Ashley: Oh, it is? Sorry.

As she

continues to wipe her mouth. And fingers. And the table. With my napkin. Until, several minutes later,

when I see her steal someone else’s napkin.

Ashley (looking innocent): You weren’t using it.

So I get up and bring four extra napkins to the table. Which she proceeds to use.

Yes, all four of them. Then Samantha steals her napkin back from Ashley and turns it inside out and says, “I don’t know why you wanted a new napkin. This one is perfectly fine. Almost brand-new. You just have to use the other side.”

Oh, the logic in this family.

And I only have myself to blame for this lovely persuasive essay my ten-year old wrote:

“I really could use a phone. If I had a phone I would not have to use my mom’s phone for pictures or music, and I would never miss the pictures that I would have wanted to take.

I still need to work on showing I'm responsible enough for a phone. Once my parents see that I'm not spending too much time on my screen, and I do my chores, hopefully they'll let me get a phone.”

Who taught that kid to identify with her reader? Oh, wait. That was me.

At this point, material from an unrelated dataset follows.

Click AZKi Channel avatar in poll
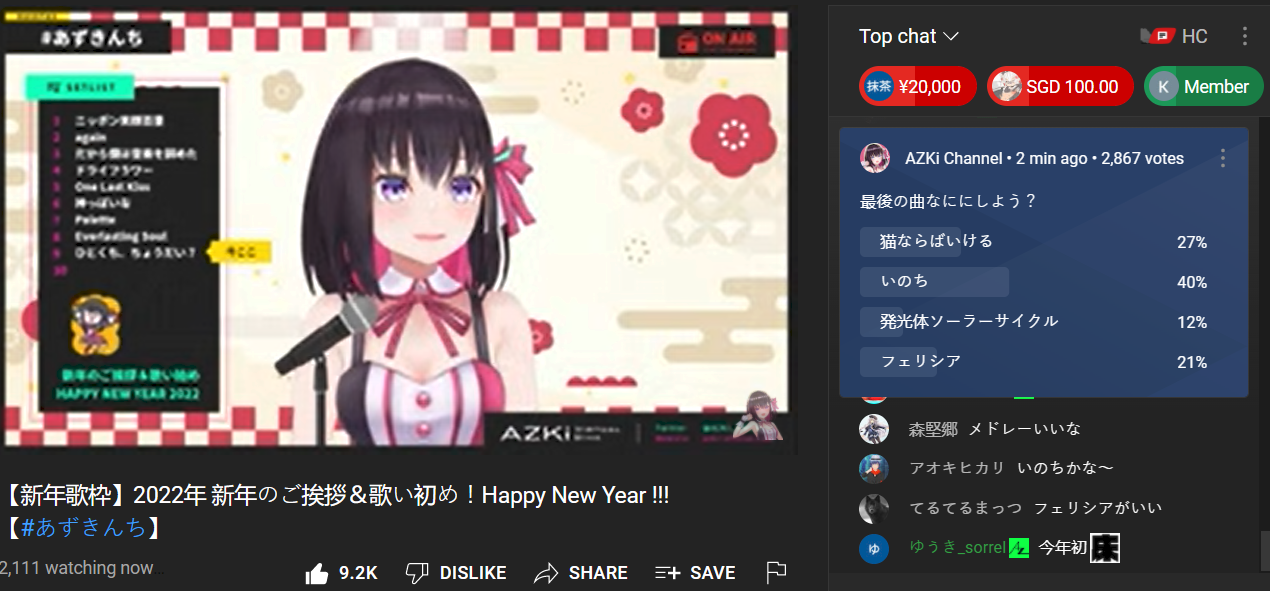The width and height of the screenshot is (1270, 591). point(875,159)
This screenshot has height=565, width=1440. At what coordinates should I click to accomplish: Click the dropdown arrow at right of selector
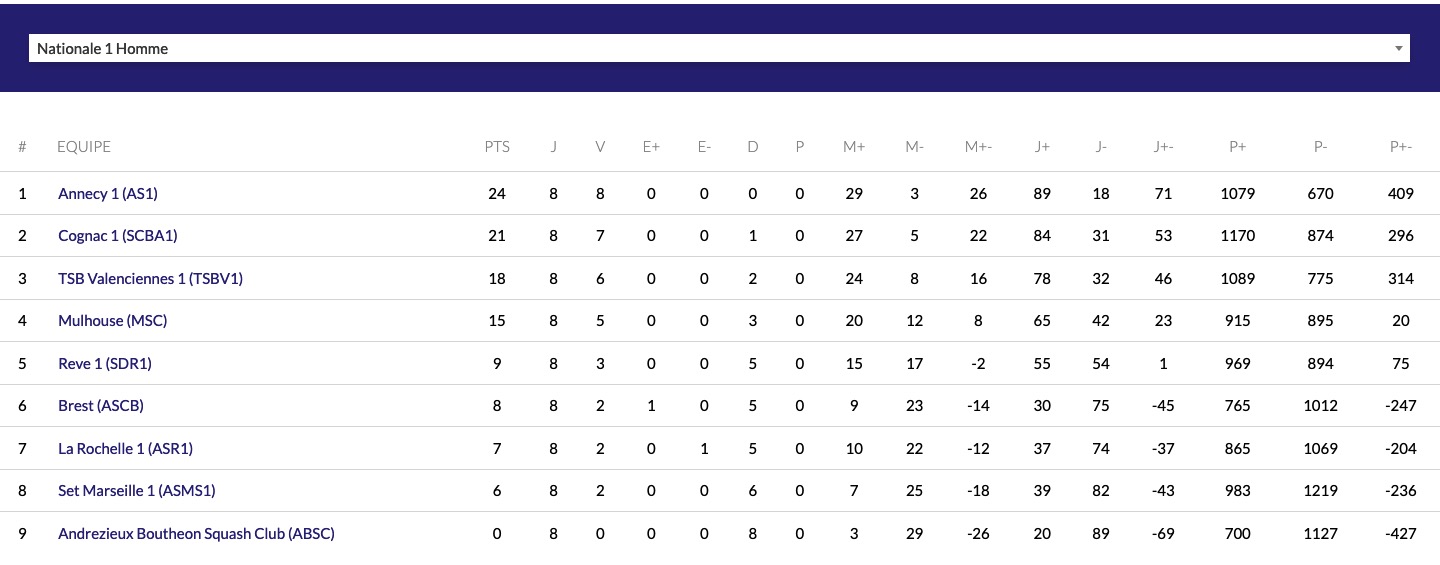click(x=1398, y=48)
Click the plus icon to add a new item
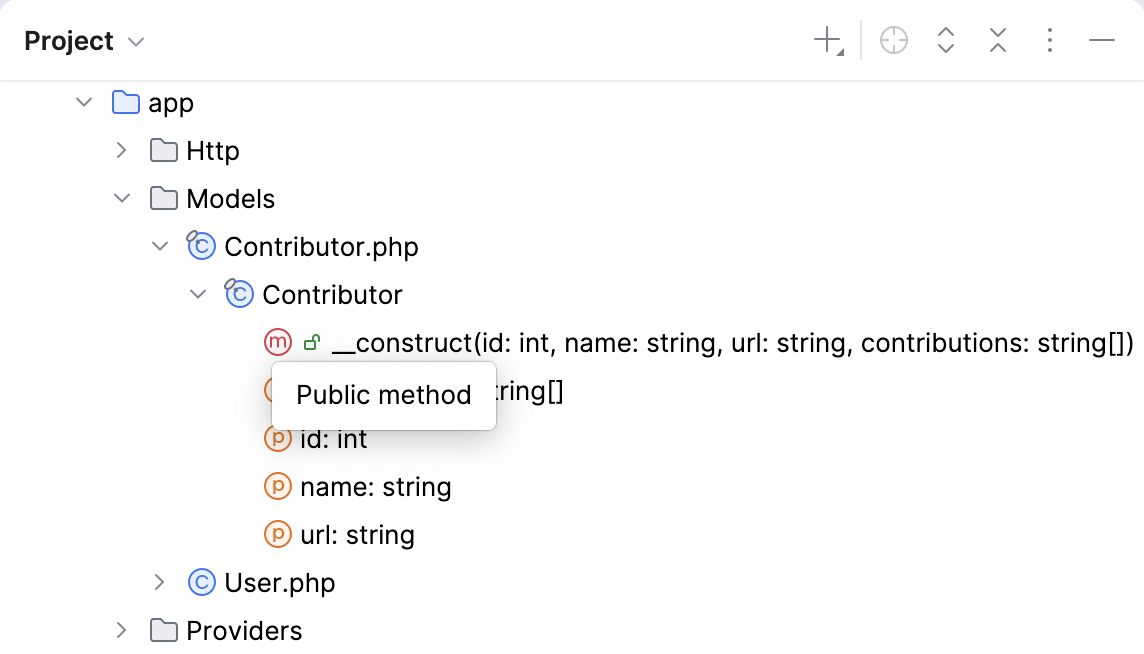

Shortly after writing that essay, she left the following note along with a $20 bill on my husband’s desk: “I want to help out when–IF–I get a phone. Don’t give it back, please.”

And that part of me that was buried under years of actual parenting–the part that judged parents who gave their preteens cell phones–started breaking down. And all the while, deep down, I was saying to myself, “Do not fall for the rhetoric of a ten year old.”

I am forever fantasizing about the day the fighting will end. When we can all just get along. When the napkins and the cell phones work out all their issues and only enter our lives to make peace.

In the meantime, if you come to my house, be sure to bring your debate skills. And extra napkins.